He feels low and shy of being still in the third grade instead of the seventh: shy Mocha student .. ambitious and creative abilities

English - Wednesday 25 September 2019 الساعة 04:25 pm
Mocha – NewsYemen.net


In a classroom at a private school in Mocha, Abdul Ilah Mohammadi sits with his classmates looking very shy.

This fourteen years old child, is still in the third grade of primary, while supposed to be in the seventh grade of basic education, and this reason, in addition to the distinctive height
 makes him always feel ashamed, and may have heard harsh words from his mates made him that shy personality.

For years, Mohammadi - which is not his real name, but not to hurt his feelings - has been out of school after failing to continue his education as a second-grade student at his school, which Iranian-linked militias have turned into a military barracks in Hodeida.


As his family moved between several areas, he left him out of the classroom, but his arrival in Mocha two years ago gave him hope to continue his education.


One of his teachers told Newsyemen, when I enter the class, I notice the modesty, refraction and shame of being old enough to sit among children who are years younger than him, where he feels way older to be as a third-grade student.

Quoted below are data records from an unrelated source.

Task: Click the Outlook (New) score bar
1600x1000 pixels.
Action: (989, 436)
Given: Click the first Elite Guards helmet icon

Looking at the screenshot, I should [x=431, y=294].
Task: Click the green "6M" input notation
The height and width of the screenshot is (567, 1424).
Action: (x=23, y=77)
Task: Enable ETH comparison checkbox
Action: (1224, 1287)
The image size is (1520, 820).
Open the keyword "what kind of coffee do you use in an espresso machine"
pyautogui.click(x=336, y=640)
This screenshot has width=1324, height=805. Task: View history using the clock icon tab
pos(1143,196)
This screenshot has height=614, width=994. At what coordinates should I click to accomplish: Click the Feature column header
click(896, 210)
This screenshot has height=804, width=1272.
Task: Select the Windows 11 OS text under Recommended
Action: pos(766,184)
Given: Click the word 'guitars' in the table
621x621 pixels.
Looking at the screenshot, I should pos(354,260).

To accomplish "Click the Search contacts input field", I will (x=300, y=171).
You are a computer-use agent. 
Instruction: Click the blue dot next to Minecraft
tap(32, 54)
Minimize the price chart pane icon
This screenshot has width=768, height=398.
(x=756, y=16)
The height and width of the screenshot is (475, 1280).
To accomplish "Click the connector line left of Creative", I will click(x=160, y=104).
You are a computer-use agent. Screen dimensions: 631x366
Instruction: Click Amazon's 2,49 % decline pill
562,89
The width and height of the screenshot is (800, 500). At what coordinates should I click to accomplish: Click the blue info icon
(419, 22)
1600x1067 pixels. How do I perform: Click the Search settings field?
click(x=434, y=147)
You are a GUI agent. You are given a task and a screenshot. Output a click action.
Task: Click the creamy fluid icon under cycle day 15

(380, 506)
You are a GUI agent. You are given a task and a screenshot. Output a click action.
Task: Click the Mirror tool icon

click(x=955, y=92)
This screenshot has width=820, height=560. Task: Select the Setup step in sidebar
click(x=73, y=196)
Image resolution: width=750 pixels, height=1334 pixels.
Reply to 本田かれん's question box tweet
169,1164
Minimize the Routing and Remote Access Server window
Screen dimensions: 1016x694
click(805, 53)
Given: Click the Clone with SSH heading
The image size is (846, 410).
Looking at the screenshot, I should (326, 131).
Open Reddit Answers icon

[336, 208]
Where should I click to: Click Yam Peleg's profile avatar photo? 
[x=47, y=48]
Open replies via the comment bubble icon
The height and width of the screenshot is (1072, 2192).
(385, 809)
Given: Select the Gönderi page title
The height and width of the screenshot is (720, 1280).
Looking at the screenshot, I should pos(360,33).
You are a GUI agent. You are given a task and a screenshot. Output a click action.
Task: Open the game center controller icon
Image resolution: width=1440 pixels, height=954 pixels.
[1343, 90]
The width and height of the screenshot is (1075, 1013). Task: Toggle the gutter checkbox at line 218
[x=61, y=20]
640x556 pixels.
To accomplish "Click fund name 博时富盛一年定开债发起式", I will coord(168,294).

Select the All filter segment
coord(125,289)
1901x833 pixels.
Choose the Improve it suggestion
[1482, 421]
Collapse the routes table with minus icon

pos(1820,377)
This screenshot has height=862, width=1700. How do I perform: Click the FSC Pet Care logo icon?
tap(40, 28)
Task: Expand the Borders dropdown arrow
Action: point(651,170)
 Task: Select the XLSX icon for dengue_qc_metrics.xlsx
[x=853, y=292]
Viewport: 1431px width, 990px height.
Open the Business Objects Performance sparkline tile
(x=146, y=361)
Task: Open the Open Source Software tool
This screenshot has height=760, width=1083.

"He seems to have been hurt by some of his colleagues, and although we are trying to convince him that this is normal, nothing has changed his shy personality."

His teacher is very sympathetic to a child who is suffering, despite his creativity, distinction and ambition, but she cannot do anything to ease what he may feel. Fear of her sympathetic words may turn out to have a different reaction that will force him to drop out of school, causing her to stop.

"She stopped talking to him about it and treated him as usual as a nine-year-old student, but it didn't change his condition, which has a daily impact on myself," she says.


Going to school may not go peacefully for a child older than his friends in the classroom sitting in one of his seats, and in the short time he passes from home to school, he may receive a flood of rhetoric that makes fun of his current situation, and nothing may have happened.  It is as much a behavior as the character of that boy.

Many students in militia-controlled areas have been deprived of their right to education to this day after Houthi militias have turned their schools into weapons depots and military barracks.

Al-Mohammadi is known for being an ambitious child with creative abilities that explodes among his pressing desires to continue his education, but shyness from his current situation may change his ambitious convictions to force him to leave school.